▶ **Extracted material**

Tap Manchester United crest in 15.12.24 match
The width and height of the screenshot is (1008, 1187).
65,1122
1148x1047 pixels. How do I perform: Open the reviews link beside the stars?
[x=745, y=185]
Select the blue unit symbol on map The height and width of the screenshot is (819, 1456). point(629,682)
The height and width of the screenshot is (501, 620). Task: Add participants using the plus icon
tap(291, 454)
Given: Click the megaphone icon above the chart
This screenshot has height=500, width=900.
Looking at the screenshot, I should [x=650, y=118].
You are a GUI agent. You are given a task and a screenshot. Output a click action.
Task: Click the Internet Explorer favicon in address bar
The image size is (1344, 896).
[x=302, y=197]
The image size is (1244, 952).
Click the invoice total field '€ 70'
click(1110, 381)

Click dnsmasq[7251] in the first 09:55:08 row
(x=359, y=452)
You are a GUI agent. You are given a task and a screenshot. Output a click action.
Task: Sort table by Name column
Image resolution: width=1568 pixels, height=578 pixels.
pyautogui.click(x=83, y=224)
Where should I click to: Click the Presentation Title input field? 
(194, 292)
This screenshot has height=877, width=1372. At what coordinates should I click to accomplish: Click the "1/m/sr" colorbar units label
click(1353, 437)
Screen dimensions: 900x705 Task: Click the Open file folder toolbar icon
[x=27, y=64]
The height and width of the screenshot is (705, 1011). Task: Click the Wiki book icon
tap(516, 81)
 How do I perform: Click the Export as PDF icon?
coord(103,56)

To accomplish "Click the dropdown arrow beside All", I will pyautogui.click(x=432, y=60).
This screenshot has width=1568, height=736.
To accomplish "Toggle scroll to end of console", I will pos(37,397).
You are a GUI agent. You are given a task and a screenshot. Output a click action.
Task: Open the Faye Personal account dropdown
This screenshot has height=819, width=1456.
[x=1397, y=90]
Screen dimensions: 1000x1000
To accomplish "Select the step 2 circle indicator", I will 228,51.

▶ **Exercise instructions**
Lay out the stretch of the listing from its start through the line containing "tap(291, 454)" as a two-column CSV with the headers instruction and location. Give one row per answer, with the accompanying text under instruction and the answer under location, each in a single quoted field and with line breaks replaced by spaces.

▶ **Solved problem**
instruction,location
"Tap Manchester United crest in 15.12.24 match The width and height of the screenshot is (1008, 1187).","65,1122"
"1148x1047 pixels. How do I perform: Open the reviews link beside the stars?","[x=745, y=185]"
"Select the blue unit symbol on map The height and width of the screenshot is (819, 1456).","point(629,682)"
"The height and width of the screenshot is (501, 620). Task: Add participants using the plus icon","tap(291, 454)"